El secretario del Departamento de Estado Antony Blinken expresó que el presidente Joe Biden dijo que es tiempo de terminar esta guerra, que empezó George Bush para supuestamente proteger a los Estados Unidos de otro ataque como el de Septiembre 11 del 2001.
Sin embargo, Los Estados Unidos no sólo se desperdiciaron vidas, recursos y dinero, porque ahora el Talibán está de regreso, un grupo de fanaticos religiosos que han peleado contra los soldados estadunidenses en estos últimos 20 años de ocupación militar.
Miles de afganos murieron y otros tantos fueron torturados defendiendo su país de la invasión de Los Estados Unidos, miles de soldados estadunidenses están mutilados o tienen heridas psicológicas o corporales de por vida.
La supuesta amenaza de los talibanes que parecen una turba de pordioseros andrajosos nunca existió, simplememente se defendieron, y ahora los medios de comunicación continúan empujando la fantasía de que Afganistán es una amenaza.
Afganistán nunca fue una amenaza, ni será una amenaza, sólo un pretexto para que George Bush y Dick Cheney y sus compañías como Haliburton se enriquecieran a costillas del erario con la venta y compra de armamento (tanques y aviones de guerra), uniformes para los soldados, además del equipo y logística que necesita un ejercito para una invasión terrestre.

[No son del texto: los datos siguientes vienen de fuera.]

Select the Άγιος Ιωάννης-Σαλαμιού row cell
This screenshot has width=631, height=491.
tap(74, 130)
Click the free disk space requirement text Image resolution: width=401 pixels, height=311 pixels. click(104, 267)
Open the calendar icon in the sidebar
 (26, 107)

Ahora los agoreros de la guerra lloran amargamente el hecho de que los Estados Unidos haya salido de Afganistán, hecho historico que recuerda la caída de Saigón, Vietnam.

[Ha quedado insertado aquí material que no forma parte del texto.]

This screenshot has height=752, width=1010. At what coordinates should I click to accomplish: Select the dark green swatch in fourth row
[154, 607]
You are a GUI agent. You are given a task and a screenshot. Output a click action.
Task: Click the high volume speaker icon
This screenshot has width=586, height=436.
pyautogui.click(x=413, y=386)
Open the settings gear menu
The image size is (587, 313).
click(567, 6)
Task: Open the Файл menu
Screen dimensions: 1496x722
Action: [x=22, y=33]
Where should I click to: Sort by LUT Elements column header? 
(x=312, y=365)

El presidente Joe Biden ha ordenado el despliegue de 5,000 soldados estadunidenses para proteger la salida de diplomáticos y trabajadores de la embajada estadunidense en Kabul, la capital del pais.

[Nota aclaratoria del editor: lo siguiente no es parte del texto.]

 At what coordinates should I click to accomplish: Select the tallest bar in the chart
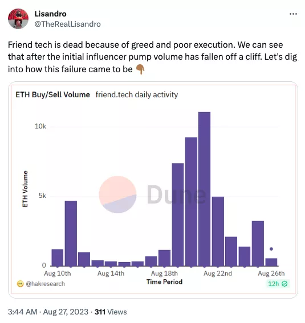point(205,189)
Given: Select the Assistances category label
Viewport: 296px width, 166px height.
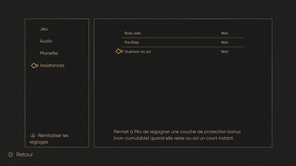Looking at the screenshot, I should (52, 65).
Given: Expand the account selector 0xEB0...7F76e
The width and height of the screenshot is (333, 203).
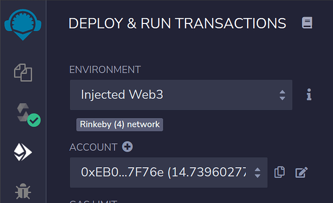Looking at the screenshot, I should click(x=169, y=173).
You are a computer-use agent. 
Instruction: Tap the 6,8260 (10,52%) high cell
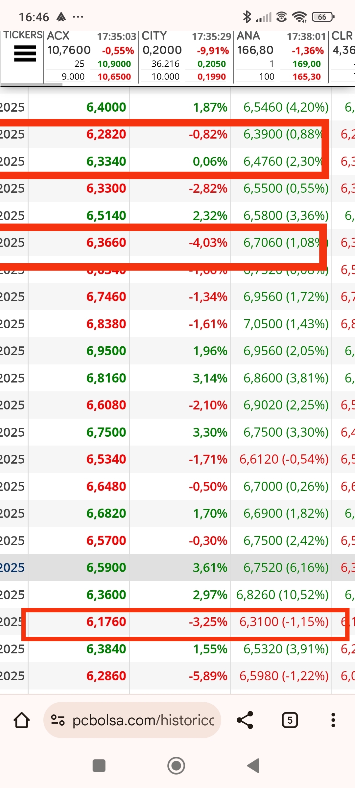[x=282, y=595]
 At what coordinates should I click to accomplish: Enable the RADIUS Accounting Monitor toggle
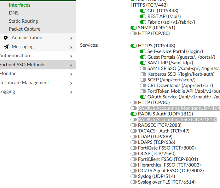(x=134, y=108)
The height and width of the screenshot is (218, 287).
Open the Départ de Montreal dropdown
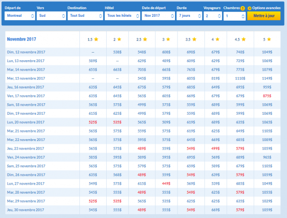pos(20,16)
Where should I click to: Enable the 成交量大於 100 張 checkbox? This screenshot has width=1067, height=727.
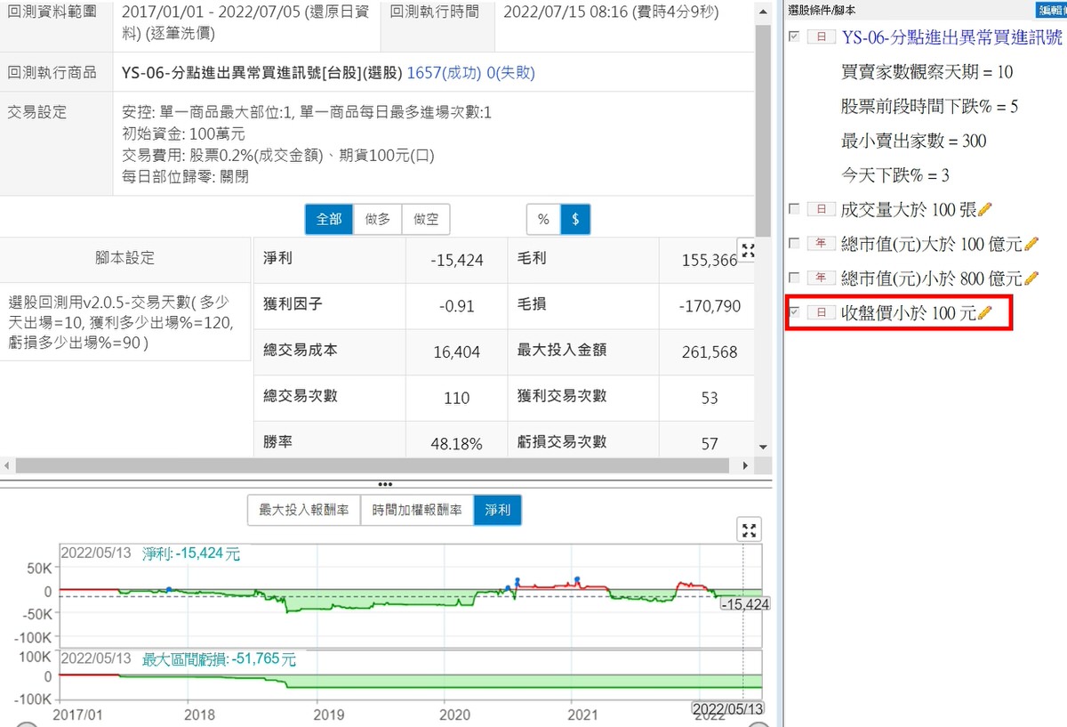click(x=794, y=210)
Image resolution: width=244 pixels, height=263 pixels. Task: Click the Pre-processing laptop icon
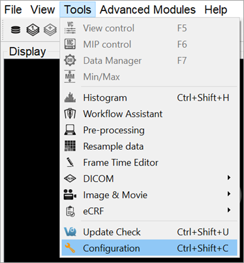click(70, 130)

Al igual que los ingleses hace cientos de años y los soviéticos hace algunas décadas atrás, ahora los estadunidenses salen de Afganisttán con a cola entre las patas.
Espero que los estadunidenses hayan aprendido la lección y dejen de jugar al policía del mundo y dejen de invadir países.
Para entender la invasión de Afganistán debemos remontarnos a los ataques a as torres gemelas perpetrados por 15 saudis y otros ciudadanos del medio oriente.
En el 2001 cuando sucedieron los ataques a las torres gemelas en Nueva York, George Bush era presidente y su familia tenía una buena relación con el gobierno saudita, sin embargo nunca hubo represalias de parte de Estados Unidos en contra de los sauditas que financiaron los ataques.
La invasión a Afganistán nunca fue para proteger a Los Estados Unidos de otro ataque, fue para enriquecer a las compañías como Haliburton, que operaba Dick Cheney, y que suministraron uniformes, comida y otros elementos logísticos a los soldados estadunidenses.